Il avait l’air si déçu qu’Alvin en ressentit une pointe de colère. Suffisante, en définitive, pour lui faire retrouver l’usage de la parole.
« J’m’excuse, croassa-t-il.
— Ben, c’est pas juste, tout d’même, expliqua Cally. Je l’voulais pas, moi, mais ils racontaient tous que t’allais mourir. Et j’ai pensé à c’que ça serait si c’était d’moi que tout l’monde s’occupait. C’est toujours pareil, tout l’monde fait attention à toi, et dès qu’moi j’ouvre la bouche, on m’dit : va-t’en, Cally, tais-toi donc, Cally, on t’a rien demandé, Cally, tu devrais pas être au lit, Cally ? Ils s’fichent tous de c’que j’fais. Sauf quand j’me mets à te taper dessus, alors là, ils m’disputent : faut pas t’bagarrer, Cally.

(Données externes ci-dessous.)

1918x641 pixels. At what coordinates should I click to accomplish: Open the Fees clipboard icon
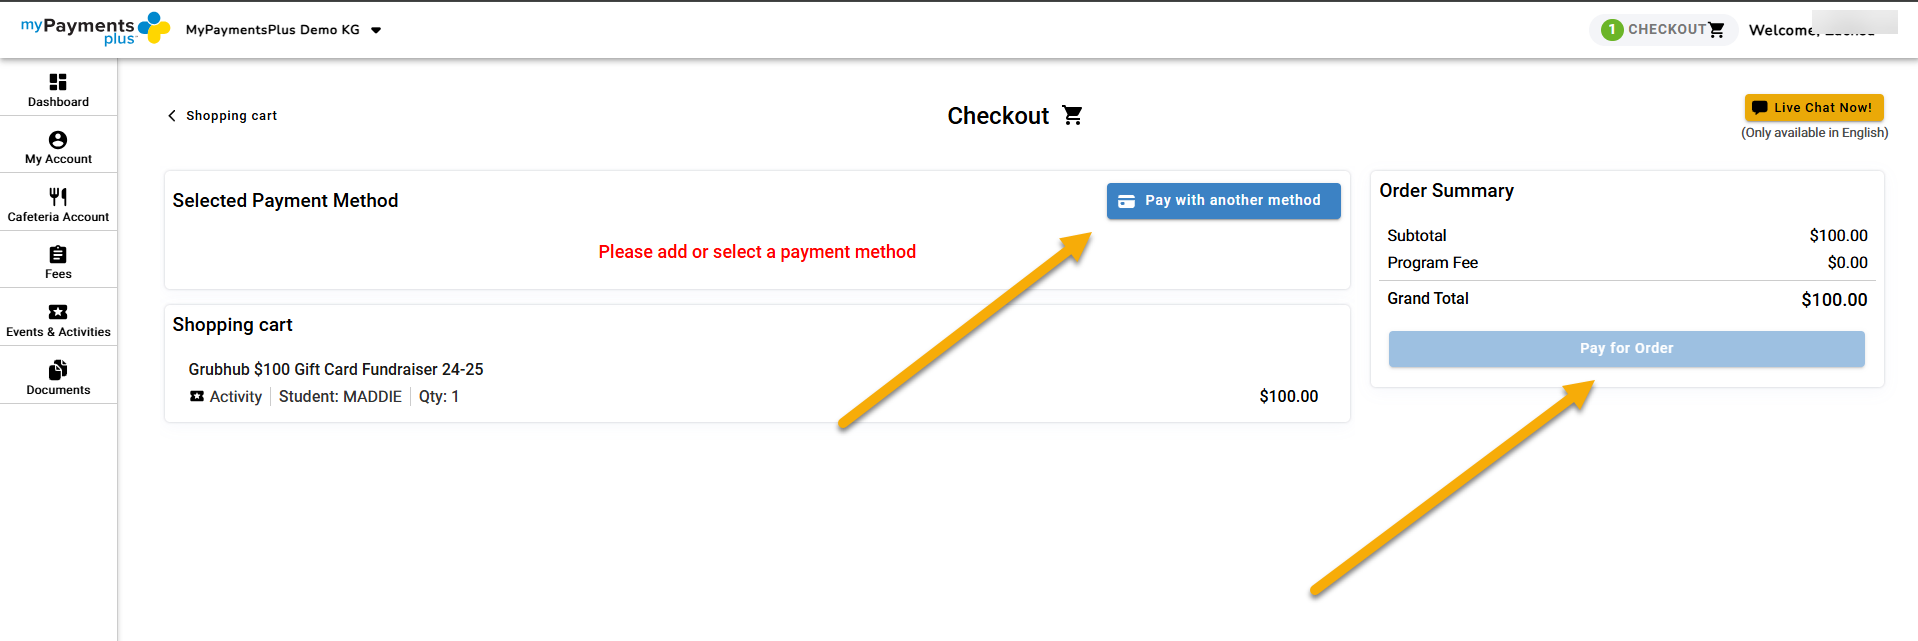tap(58, 255)
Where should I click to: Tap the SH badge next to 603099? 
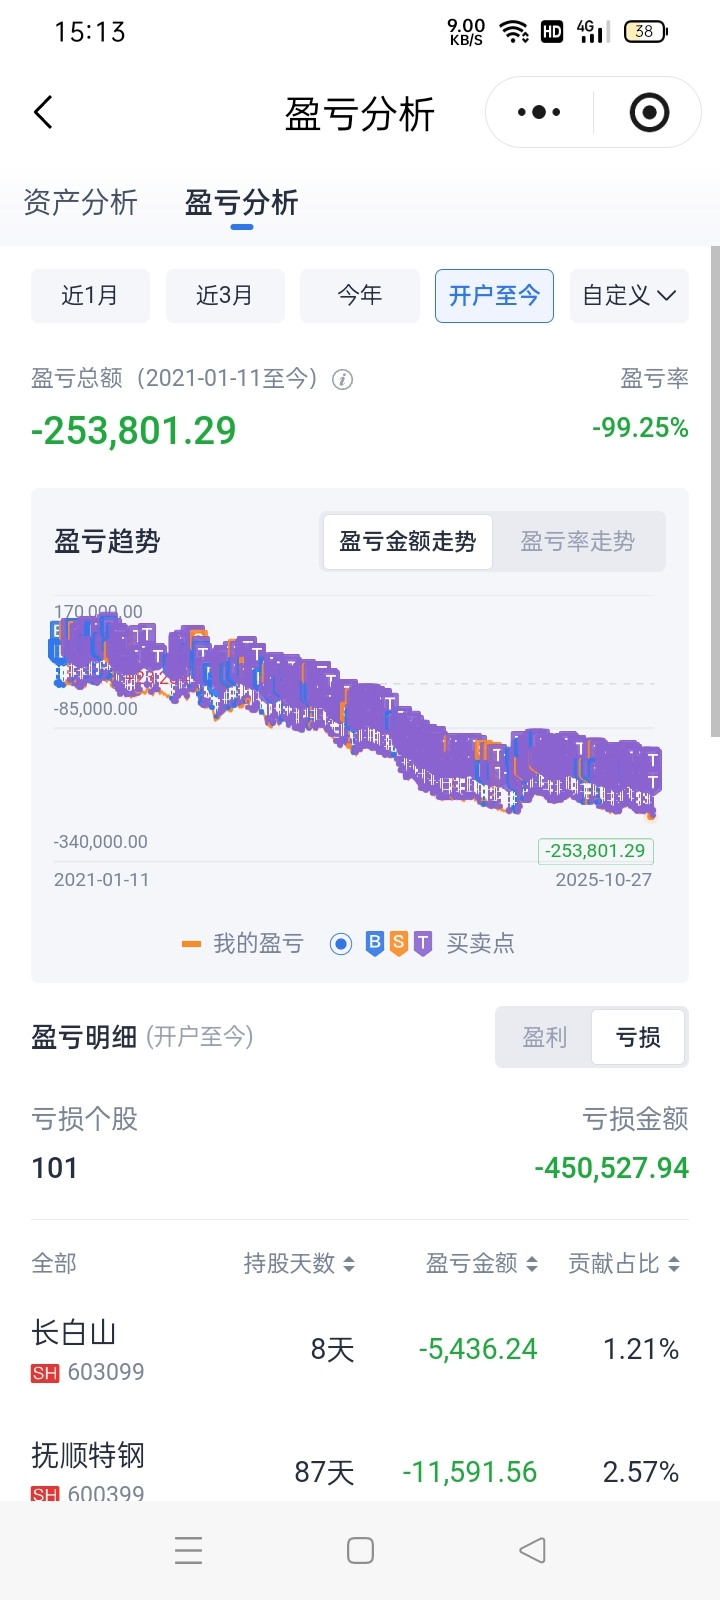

— Tu t’bats drôlement bien pour un rat des champs. » C’était du moins ce qu’Alvin avait eu l’intention de dire, mais il ne savait pas avec certitude si ses lèvres avaient seulement remué.
« Tu sais c’que j’ai fait un jour, quand j’avais six ans ? J’suis parti et j’m’ai perdu dans les bois, exprès. J’ai marché, marché… Des fois, j’fermais les yeux et j’faisais des tours sur moi-même pour être sûr de pas savoir où j’allais. J’ai dû rester perdu la moitié d’la journée. Esse qu’y a eu quelqu’un pour venir m’quérir ? Alors, m’a fallu faire demi-tour et retrouver l’chemin d’la maison tout seul. Personne m’a demandé : où t’as été, toute la sainte journée, Cally ? Maman, elle a seulement dit : “T’as les mains aussi sales que l’derrière d’un cheval malade, va t’laver.” »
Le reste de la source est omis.